Petunjuk:
[1] Tuliskan ulang bagian teks bacaan tentang Greenwich, mulai dari kata-kata "Walaupun detilnya tetap" dan berhenti setelah "adalah orang Kanada)".
[2] Daftarkan semua waktu yang didahului kata "pukul" dalam teks bacaan tentang Greenwich, lengkap dengan keterangan yang menyertainya.

Apr 17, 2008

Mencocokkan jam di Greenwich...




DELAPAN bulan setelah kunjunganku ke sebuah wilayah bernama Greenwich, di kota London, aku mencoba mengingat-ingat kembali, kapan persisnya aku pertama kali bersentuhan dengan kata Greenwich. Dan, tidak mudah ternyata...

"Kayaknya waktu kita SD atau SMP ya, saat kita dapat pelajaran ilmu bumi atau geografi," kataku, dengan ada tanya, kepada istriku, pekan lalu.

Tapi aku juga lantas teringat, dulu mendiang bapakku acap mendengar siaran radio BBC London di tahun 70-an, melalui saluran SW -- yang terkadang berisik, dan acap hilang suaranya. Di setiap pembukaannya, sang penyiar berkata "BBC Siaran Indonesia... Pukul 22.00 waktu Greenwich, bertepatan dengan pukul 05.00 waktu Indonesia bagian barat...."

Walaupun detilnya tetap sulit untuk kuingat lagi, tapi perlahan aku berhasil membuka kembali ingatan tentangnya. "Orang Inggris-lah yang pertama mencoba membuat patokan waktu, dan titik nol-nya itu dibuat di Kota Greenwich," aku mencoba merekonstruksi apa yang dikatakan guruku, puluhan tahun silam.

"Maka kemudian, lahirlah istilah Greenwich Mean Time (GMT)..." (Belakangan aku paham, penemu sistem itu adalah orang Kanada)

***

"FAN, kalau ke London, jangan lupa ke Greenwich," Kalimat bernada ajakan ini disodorkan Endang Nurdin, rekan kerjaku di London. Dia utarakan ini, enam tahun silam, saat aku ada tugas ke kota itu. "Selain soal sejarah waktu itu, kau bisa menikmati taman yang maha luas...," ujarnya, dengan nada meyakinkan.

Aku seingatku mengiyakan ajakan itu. Tetapi toh, tiga pekan aku di sana, tak sempat juga aku mendatangi "kota waktu" itu. Dan ini kuulangi lagi di tahun 2004, saat aku mendatangi lagi London untuk kedua kalinya -- "aku belum tertarik mendatanginya," begitu kesimpulanku saat itu...

Sampai akhirnya pada sebuah Sabtu sore yang gerimis, tanggal 15 Maret lalu, aku memutuskan untuk mendatangi Greenwich ("bacanya yang benar itu Grei-nidh, Fan," kata Endang Nurdin,"Huruf W-nya ditelan.."). Itu pun setelah temanku itu menelepon khusus agar aku mampir ke tempat tersebut...

Aku ingat jam tanganku menunjuk sekitar pukul 3 sore GMT, saat aku berada di sekitar London Bridge, di pusat kota, setelah mengunjungi makam Karl Marx di Highgate, London Utara. Artinya, ada waktu sekitar 2 jam, sebelum Royal Observatory Greenwich (tempat titik nol waktu GMT itu berada) tutup...

Baris Data:
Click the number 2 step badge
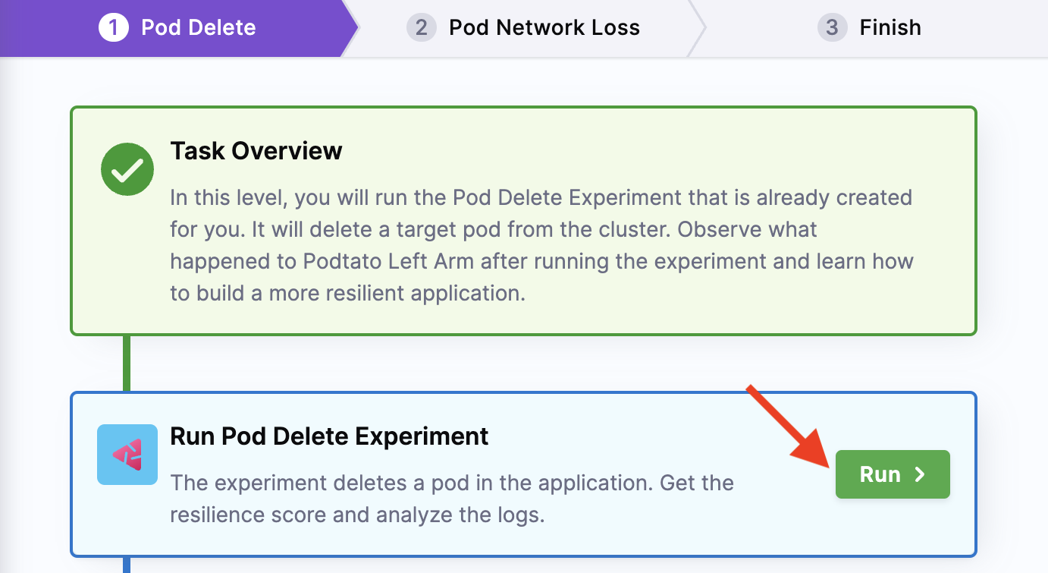The width and height of the screenshot is (1048, 573). coord(421,28)
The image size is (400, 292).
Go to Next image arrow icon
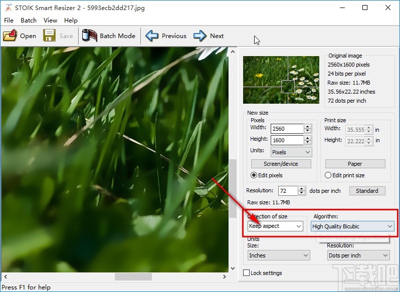[x=199, y=36]
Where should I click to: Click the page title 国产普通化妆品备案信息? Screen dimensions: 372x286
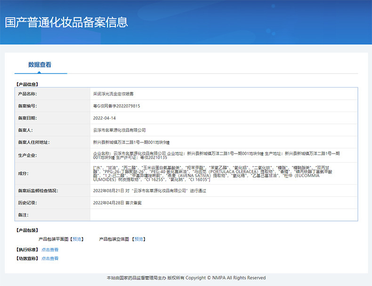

Kunci Jawaban:
[1]
Walaupun detilnya tetap sulit untuk kuingat lagi, tapi perlahan aku berhasil membuka kembali ingatan tentangnya. "Orang Inggris-lah yang pertama mencoba membuat patokan waktu, dan titik nol-nya itu dibuat di Kota Greenwich," aku mencoba merekonstruksi apa yang dikatakan guruku, puluhan tahun silam.

"Maka kemudian, lahirlah istilah Greenwich Mean Time (GMT)..." (Belakangan aku paham, penemu sistem itu adalah orang Kanada)

[2]
- Pukul 22.00 waktu Greenwich
- pukul 05.00 waktu Indonesia bagian barat
- pukul 3 sore GMT